Tobias - Eu vinha tentando escrever um romance fazia anos. Eu estava mais acostumado com os contos, porque na oficina eles eram o exercício principal. Depois de muito quebrar a cabeça pra escrever uma narrativa longa, a forma que encontrei foi escrever uma cena depois da outra. Primeiro achei que estava escrevendo um conto, depois fui adicionando personagens, criando um universo que precisava de várias páginas pra existir. "Quarto aberto" acabou sendo o resultado desse processo. Mas o tanto que eu tive que reescrever o livro, por não ter planejado nada de antemão, me ensinou que pensar na estrutura antes pode ser bastante útil. Inclusive pra fazer o romance crescer, pra todas as ideias estarem conectadas, pulsando juntas.

OP - "Quarto Aberto" é protagonizado por jovens de 20 e poucos anos e trata de temas que são mais conhecidos entre jovens adultos. Ainda assim, sua obra não traz elementos comuns à literatura do tipo "young adult" e saiu pelo selo principal da Companhia das Letras. O que separa, mas também aproxima, a sua obra das definidas como "YA"?

Tobias - Acho que falar em YA supõe um público-alvo que não era o que eu imaginei enquanto escrevia. Pra mim, apesar de "Quarto aberto" ter personagens jovens-adultos tentando e falhando em ser adultos e se relacionar, o texto é feito pra qualquer pessoa ler. Literatura adulta, creio eu.

OP- De que forma escrever sobre afeto e experiências do tipo é, também, uma forma de elaborar as próprias questões? Como o público leitor pode se relacionar com esse gesto?

Tobias - Quando eu comecei a escrever, havia bastante de confissão no que eu produzia. Eu tentava expressar umas angústias comuns a LGBTs entrando na fase adulta, ainda tentando processar a confusão mental que é ter sentimentos que até então pareciam inexistir na sociedade. Quando eu era pequeno eu me sentia muito solitário por não entender o que eu sentia. Eu achava que eu tinha algum defeito. E escrever me ajudou a desatar esses nós — talvez puxando pra uma relação mais direta com leitores LGBT, que viveram coisas parecidas. Mas acho que hoje em dia eu me afastei bastante dessa literatura mais derramada. Não escrevo mais sobre mim, mas tento chegar em lugares parecidos através de personagens inventados. Ainda que a confusão mental LGBT siga lá.

OP- Os traços de estilo em "Quarto Aberto" constroem uma maneira mais direta, desafetada, de escrita, com aberturas a momentos de reflexão e elaboração mais íntima. De onde isso parte? De que formas, por exemplo, isso espelha as vivências da geração retratada?

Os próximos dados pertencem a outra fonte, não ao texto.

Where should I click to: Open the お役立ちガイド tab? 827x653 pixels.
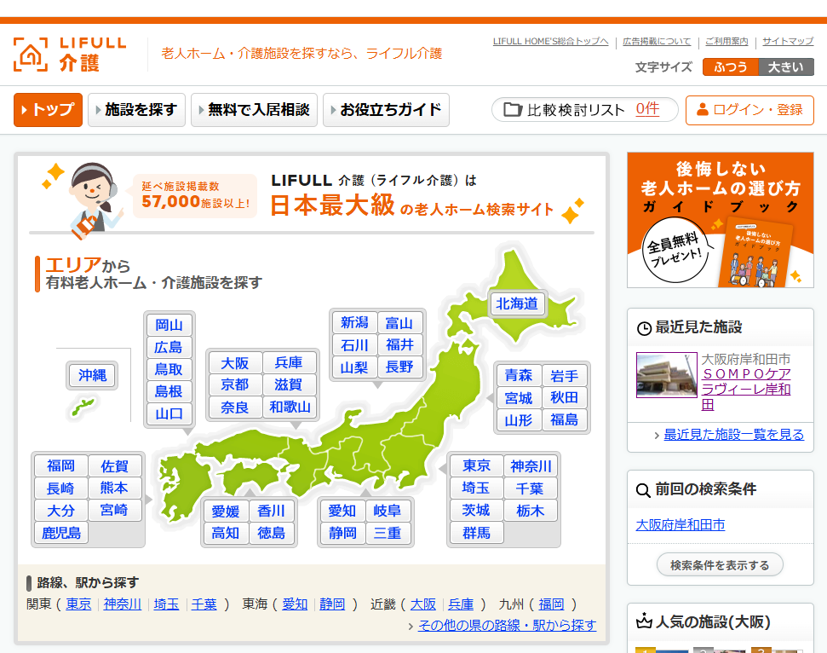point(386,110)
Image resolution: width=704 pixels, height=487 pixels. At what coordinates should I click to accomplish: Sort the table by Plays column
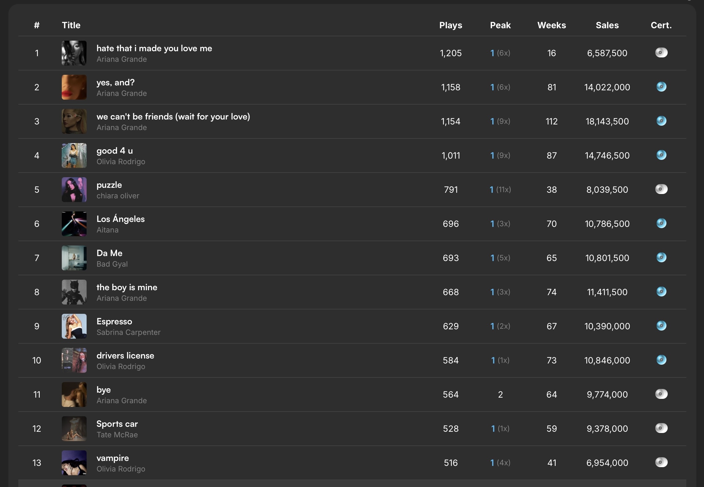point(451,25)
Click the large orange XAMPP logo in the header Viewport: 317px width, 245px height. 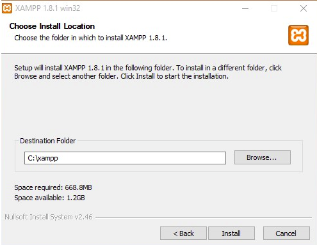pyautogui.click(x=298, y=35)
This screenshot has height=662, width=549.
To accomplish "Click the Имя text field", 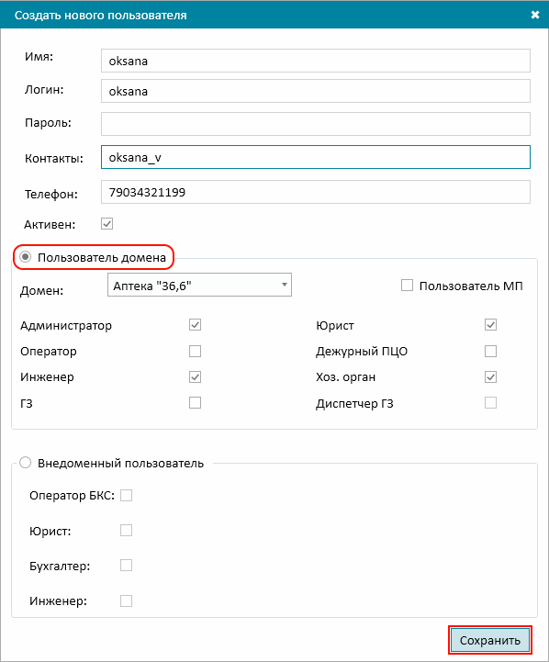I will [315, 61].
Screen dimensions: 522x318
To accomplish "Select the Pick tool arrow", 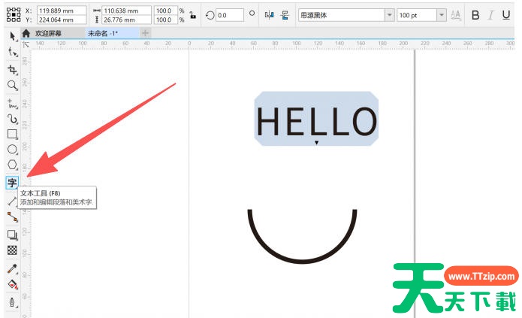I will coord(12,37).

Tobias - O narrador é um cara que ainda não sabe elaborar os sentimentos direito. Ele vai direto ao ponto, narra com simplicidade, e aos poucos vai se abrindo à experiência e deixando os sentimentos virem. Não foi minha intenção falar nada que resumisse uma geração, mas talvez as relações hoje sejam também atravessadas pela internet e pelos tempos caóticos — muita informação, muitas opções, tudo em todo lugar ao mesmo tempo, nada que se aprofunda muito. E o personagem descobre como achar as sutilezas no meio dessa apatia aparente.

OP- Há um debate forte em torno da "assimilação" por pessoas não conformes com a cis-heteronormatividade de elementos dessa norma, que vão do casamento à constituição da família. Entre a busca pelo padrão e a recusa a ele, onde avalia que "Quarto Aberto" se encontra?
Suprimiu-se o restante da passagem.